Bespreek de strafbaarheid van Karlieke. Bespreek, indien u tot aansprakelijkheid concludeert, de maximumstraf die opgelegd kan worden. (6 punten)

Vraag 4

Omschrijf wat wordt verstaan onder een zogenaamde ‘voltooide poging’? (4 punten)

Janny gaat met man Theo naar een schuurfeest. Daar aangekomen ziet ze tot haar schrik dat Erna ook aanwezig is. Erna staat bekend als een ware mannenverslindster en Janny vreest dat Erna achter haar Theo aan zal gaan. Zij weet dat Theo Erna ook wel ziet zitten, omdat hij regelmatig over haar praat in zijn slaap. Alie besluit Erna aan te spreken en smeekt haar Theo niet af te pakken. “Jij kunt heel veel mannen krijgen en ik vind waarschijnlijk nooit meer een ander.” Erna trekt zich niets van de smeekbede aan en wanneer Janny uit haar dak gaat op de dansvloer grijpt ze haar kans. Erna vraagt of Theo buiten brommers wil kijken. Theo heeft daar wel oren naar en vertrekt met Erna naar buiten. Janny heeft al snel door dat Theo weg is en vindt hem buiten zoenend met Erna. Er knapt iets in Janny. Janny pakt een hooivork en stormt op het duo af. In het gevecht dat volgt, delft Erna uiteindelijk het onderspit. Tijdens een worsteling waarbij de dames over en weer aan elkaars haar trekken, probeert Erna haar hoofd weg te trekken. Ze komt daarbij met haar oog tegen een van de vlijmscherpe tanden van de stevig door Janny vastgeklemde hooivork aan. Ze verliest daardoor het zicht aan een van haar ogen. Janny wordt vervolgd wegens het culpoos veroorzaken van zwaar lichamelijk letsel als bedoeld in art. 308 lid 1 Sr. Uit de gedragskundige rapportages komt naar voren dat Janny ten tijde van het delict heeft gehandeld onder invloed van een ernstige psychische stoornis. In de optiek van de gedragsdeskundigen valt het gedrag dat volgde na het ontdekken van het zoenende tweetal niet aan Janny toe te rekenen vanwege de psychische stoornis. De rechter kan zich vinden in het oordeel van de gedragsdeskundigen.

Vraag 5

Geef gemotiveerd aan tot welke uitspraak de rechter zal komen. (5 punten)

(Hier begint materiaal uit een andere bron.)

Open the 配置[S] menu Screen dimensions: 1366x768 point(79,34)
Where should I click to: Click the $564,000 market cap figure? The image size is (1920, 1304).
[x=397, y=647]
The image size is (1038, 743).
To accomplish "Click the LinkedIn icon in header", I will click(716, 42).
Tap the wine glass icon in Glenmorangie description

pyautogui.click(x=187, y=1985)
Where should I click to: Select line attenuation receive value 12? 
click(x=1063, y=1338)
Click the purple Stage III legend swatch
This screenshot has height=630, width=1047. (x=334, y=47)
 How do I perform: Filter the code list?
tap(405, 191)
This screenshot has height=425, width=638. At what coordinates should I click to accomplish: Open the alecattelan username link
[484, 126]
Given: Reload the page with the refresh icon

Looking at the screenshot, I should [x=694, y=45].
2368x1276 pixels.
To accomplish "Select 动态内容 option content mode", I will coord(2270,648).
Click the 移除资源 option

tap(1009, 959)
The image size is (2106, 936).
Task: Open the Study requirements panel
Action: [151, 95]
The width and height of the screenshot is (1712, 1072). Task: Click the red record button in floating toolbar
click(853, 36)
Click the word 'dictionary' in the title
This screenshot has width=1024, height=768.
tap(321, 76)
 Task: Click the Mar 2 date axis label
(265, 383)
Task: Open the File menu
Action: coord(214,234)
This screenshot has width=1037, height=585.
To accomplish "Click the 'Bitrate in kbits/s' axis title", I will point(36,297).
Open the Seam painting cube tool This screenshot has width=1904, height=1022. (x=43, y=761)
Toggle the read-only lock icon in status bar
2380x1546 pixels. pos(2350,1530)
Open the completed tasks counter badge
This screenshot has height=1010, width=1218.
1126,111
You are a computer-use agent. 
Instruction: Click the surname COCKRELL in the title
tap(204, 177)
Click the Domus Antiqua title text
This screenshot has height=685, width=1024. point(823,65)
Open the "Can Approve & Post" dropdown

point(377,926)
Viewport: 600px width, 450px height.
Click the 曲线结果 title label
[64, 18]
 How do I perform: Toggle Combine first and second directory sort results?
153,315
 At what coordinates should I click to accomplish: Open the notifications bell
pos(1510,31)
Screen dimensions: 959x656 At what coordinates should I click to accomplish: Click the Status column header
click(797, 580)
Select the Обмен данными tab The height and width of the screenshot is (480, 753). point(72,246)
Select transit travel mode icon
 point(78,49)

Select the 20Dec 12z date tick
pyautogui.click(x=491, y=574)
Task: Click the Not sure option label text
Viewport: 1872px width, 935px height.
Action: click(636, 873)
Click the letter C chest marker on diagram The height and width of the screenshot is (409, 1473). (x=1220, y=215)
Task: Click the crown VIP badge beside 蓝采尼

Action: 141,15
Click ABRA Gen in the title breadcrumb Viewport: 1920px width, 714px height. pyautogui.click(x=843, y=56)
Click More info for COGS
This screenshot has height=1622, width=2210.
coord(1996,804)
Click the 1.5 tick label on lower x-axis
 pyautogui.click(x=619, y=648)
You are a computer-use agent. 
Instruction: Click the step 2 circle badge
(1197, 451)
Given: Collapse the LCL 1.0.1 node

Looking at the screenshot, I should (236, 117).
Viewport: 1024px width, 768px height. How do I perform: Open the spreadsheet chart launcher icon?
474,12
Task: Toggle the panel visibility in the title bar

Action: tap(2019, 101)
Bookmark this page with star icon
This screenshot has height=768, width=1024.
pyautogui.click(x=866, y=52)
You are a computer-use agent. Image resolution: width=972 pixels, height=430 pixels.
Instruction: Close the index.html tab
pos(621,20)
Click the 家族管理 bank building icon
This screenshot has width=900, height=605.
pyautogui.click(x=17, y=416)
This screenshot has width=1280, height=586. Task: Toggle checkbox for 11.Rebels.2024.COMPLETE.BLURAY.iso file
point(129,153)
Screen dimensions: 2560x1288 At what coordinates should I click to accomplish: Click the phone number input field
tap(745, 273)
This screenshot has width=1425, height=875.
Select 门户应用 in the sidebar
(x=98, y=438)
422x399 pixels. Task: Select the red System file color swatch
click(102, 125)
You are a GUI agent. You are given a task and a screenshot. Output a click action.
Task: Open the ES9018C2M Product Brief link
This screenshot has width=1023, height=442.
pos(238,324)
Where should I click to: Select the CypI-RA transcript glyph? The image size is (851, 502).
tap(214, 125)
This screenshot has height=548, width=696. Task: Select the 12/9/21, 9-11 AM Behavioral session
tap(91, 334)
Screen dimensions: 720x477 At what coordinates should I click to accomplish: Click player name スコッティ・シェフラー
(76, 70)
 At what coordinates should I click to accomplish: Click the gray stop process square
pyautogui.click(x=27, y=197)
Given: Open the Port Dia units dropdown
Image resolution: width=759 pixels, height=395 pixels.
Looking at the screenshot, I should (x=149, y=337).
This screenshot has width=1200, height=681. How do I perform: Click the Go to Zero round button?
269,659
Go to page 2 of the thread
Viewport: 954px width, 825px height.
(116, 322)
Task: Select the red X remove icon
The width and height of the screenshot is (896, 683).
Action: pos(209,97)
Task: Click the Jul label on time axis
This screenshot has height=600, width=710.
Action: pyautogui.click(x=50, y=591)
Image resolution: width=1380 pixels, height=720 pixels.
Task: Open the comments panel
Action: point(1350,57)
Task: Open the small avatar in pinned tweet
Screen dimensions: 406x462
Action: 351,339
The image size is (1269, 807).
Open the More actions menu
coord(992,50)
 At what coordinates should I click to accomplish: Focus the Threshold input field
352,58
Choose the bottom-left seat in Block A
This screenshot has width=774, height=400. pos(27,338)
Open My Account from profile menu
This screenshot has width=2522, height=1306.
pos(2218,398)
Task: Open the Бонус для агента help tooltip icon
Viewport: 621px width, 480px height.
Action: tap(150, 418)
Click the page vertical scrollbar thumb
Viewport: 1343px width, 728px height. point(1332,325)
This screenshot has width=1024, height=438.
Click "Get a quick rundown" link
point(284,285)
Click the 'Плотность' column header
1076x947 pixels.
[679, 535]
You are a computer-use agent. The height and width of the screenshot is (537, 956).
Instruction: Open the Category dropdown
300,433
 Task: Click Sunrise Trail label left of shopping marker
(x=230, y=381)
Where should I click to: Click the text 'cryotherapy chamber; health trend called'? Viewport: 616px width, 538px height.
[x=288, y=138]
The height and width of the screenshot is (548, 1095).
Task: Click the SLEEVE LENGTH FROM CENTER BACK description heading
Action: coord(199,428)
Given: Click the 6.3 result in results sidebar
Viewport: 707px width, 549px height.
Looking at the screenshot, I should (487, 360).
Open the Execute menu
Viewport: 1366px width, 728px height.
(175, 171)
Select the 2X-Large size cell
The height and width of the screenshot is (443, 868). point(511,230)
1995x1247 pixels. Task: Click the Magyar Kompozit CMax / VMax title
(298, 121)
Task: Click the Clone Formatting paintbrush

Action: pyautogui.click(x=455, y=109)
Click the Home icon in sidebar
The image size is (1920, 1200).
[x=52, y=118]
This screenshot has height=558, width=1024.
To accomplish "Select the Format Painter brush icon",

Moniek heeft grote schulden vanwege haar shopverslaving. Daarom maakt ze een plan om de buurtsuper te overvallen. Ze regelt een bivakmuts en koopt een pistool, zodat ze de caissière kan bedreigen. Ze vraagt Esther om een oogje in het zeil te houden vóór en tijdens de beroving. Moniek vertelt Esther dat ze de caissière zal bedreigen met een mes, omdat ze bang is dat Esther niet mee zou willen doen als ze zou weten dat er een pistool in het geding is. Esther wacht achter een boom totdat de buurtsuper bijna afsluit. Als dat het geval is, geeft ze Moniek een seintje dat de kust veilig is. Vervolgens rent Moniek naar binnen en roept: “geef al het geld, nu!” en duwt het pistool tegen het hoofd van de caissière (Emmely). Emmely is tevens de eigenaresse van de buurtsuper. Het is nu al de vierde keer dat iemand haar zuurverdiende geld afhandig wil maken. Omdat ze al eerder overvallen is, heeft zij een gummiknuppel tussen de loopband en de muur liggen. Emmely grijpt naar de gummiknuppel en slaat met volle kracht het pistool uit de handen van Moniek. Ongelukkigerwijs gaat daardoor het pistool af. De kogel ketst tegen een paal en boort zich in het voorhoofd van Emmely. Even later blaast Emmely haar laatste adem uit. Moniek wordt vervolgd in het kader van art. 312 Sr.

Vraag 6

Bespreek de strafbaarheid van Esther ten aanzien van medeplichtigheid. Bespreek, indien u tot aansprakelijkheid concludeert, de maximumstraf die opgelegd kan worden. (6 punten)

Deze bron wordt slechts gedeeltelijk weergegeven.